- [Given exercise]:
Answer these questions from the blog post about a beach walk and indoor cats.
(a) Which river does the woodland path run along?
(b) What kind of failure did the laptop report?
(c) How many mostly indoor cats does the friend have?

- [Excerpted passage]:
begin

A lovely walk through the woodland path
Along the side of Afon Dwyfor
and down to the deserted beach
Honestly not a soul in sight but it did start to rain as we played on the beach
I took the old camera but it really played up and for a while I thought I would have to use my phone. It hasn't died yet but it's getting close and when I got home I had trouble getting the photos off it and onto my laptop .. the laptop telling me that there had been a "catastrophic failure." I preserved and eventually got them, I guess I'll have to give up on it soon eh! Sad really but there we go.
Indoor Cats?
This morning I had a message from a friend from my George Michael group of friends. She has 4 predominantly indoor cats and her fear of letting them out is causing some behaviour problems within the home. She was asking for advice, strangely this has been a topic of conversation between a lot of us recently, anyway below is my opinion based on my experience of living with cats. (Indoor and outdoor - Lux was an indoor cat for 4 years until I moved here in 1995) This was my reply to her....
Personally I like my cats to live as natural a life as possible, going in and out as they choose. That is why we have a cat flap. I think behavioural problems can stem from cats being confined in groups in small spaces, personally I've found the females cope less well in family units .. throw a tortie in there like we did with Tia and there's even more tension. But of course I understand that not everyone is blessed to live as we do, here is as safe as it can be I suppose; though we did loose Gail who was killed by a stray dog, so never say never. Anyway living in a less rural location I'd probably make changes too. I think cats need to go out, feel the sun and the wind, but when it's not safe for them to free roam what are the alternatives? Well maybe a pen in the garden so they can spend some time out .. or the cat fencing around the garden to keep them confined in the garden. We had a feral enclosure made from it at the rescue centre .. it was great. I think indoor cats also need more human interaction, more games to play and more toys so they can be mentally simulated .. I'm sure behavioral problems stem from boredom and as I said being constantly in close proximity to other cats. Just my opinion of course ...

end

- [Supplied records]:
begin

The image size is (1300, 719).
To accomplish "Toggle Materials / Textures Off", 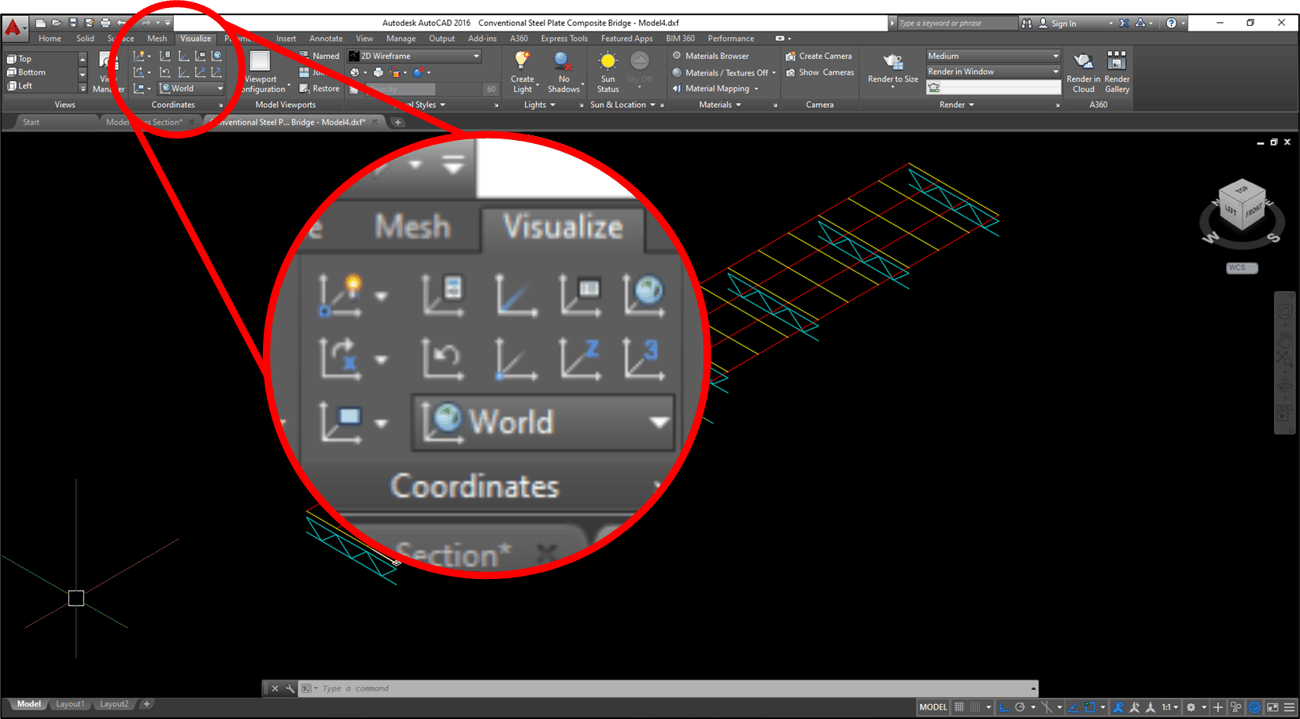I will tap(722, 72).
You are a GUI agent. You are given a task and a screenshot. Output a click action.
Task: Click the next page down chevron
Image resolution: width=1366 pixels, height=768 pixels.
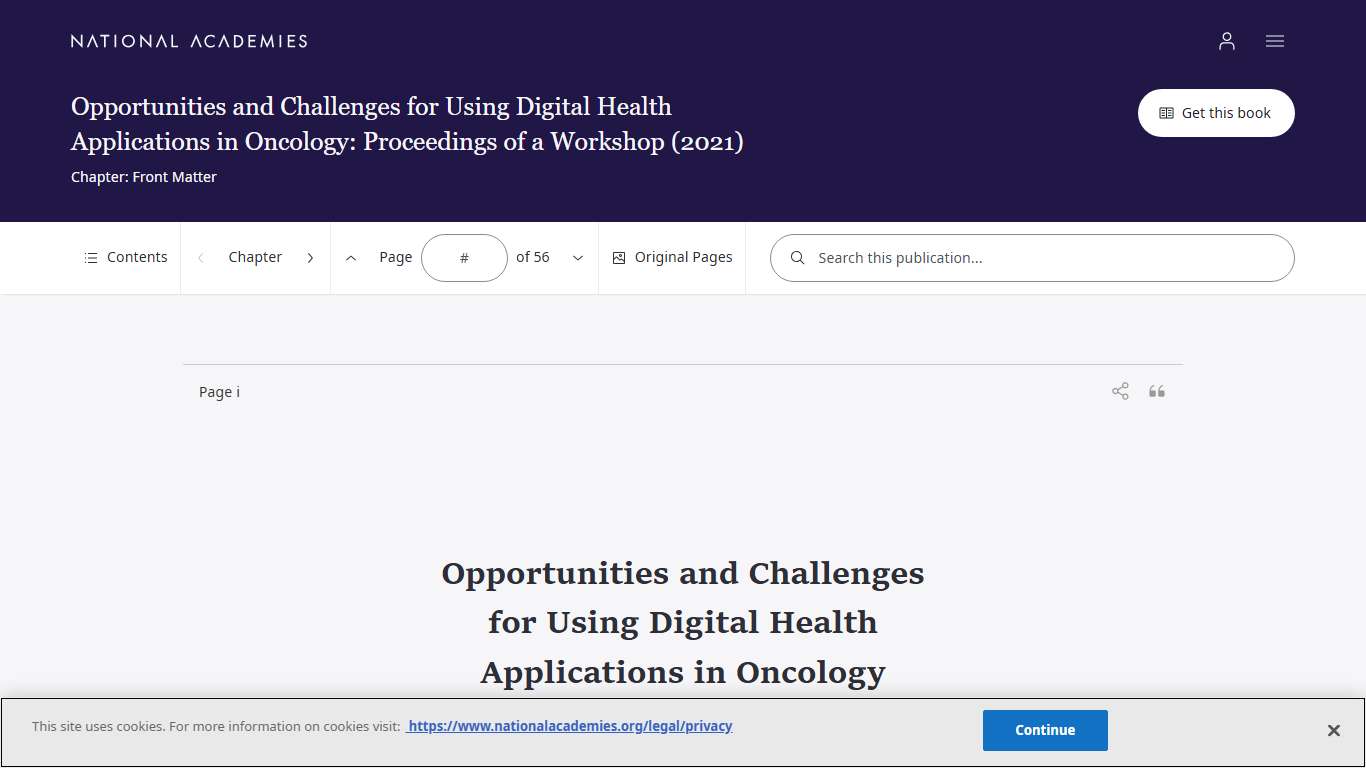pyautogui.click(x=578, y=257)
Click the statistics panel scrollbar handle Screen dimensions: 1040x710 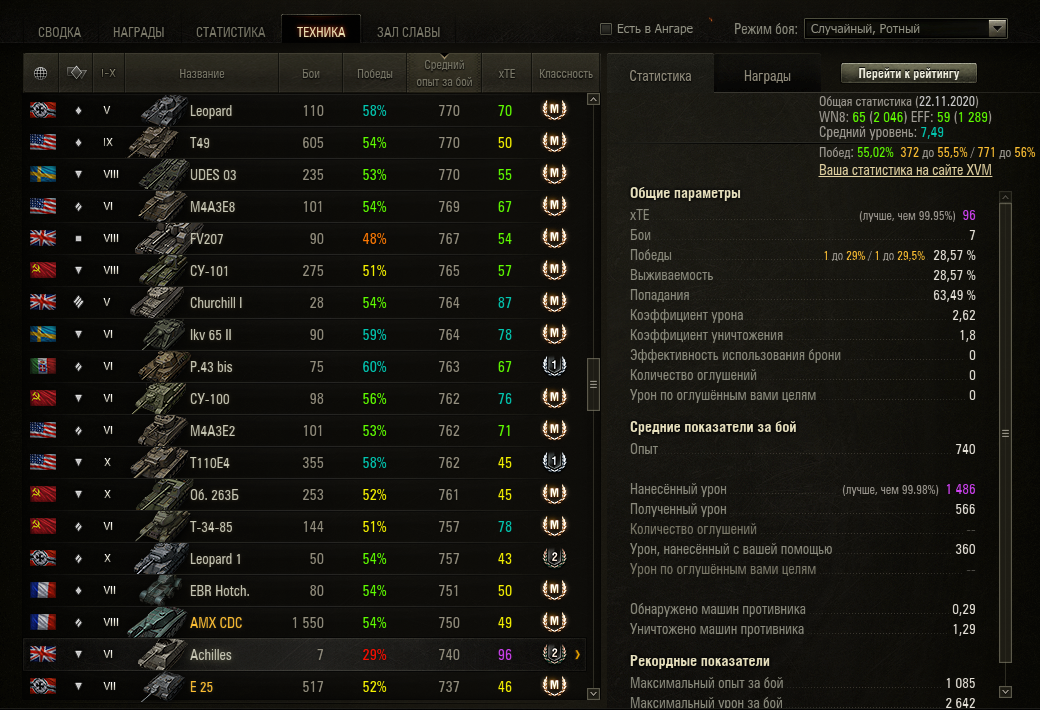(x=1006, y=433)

end

- [Exercise response]:
(a) Afon Dwyfor
(b) A "catastrophic failure."
(c) Four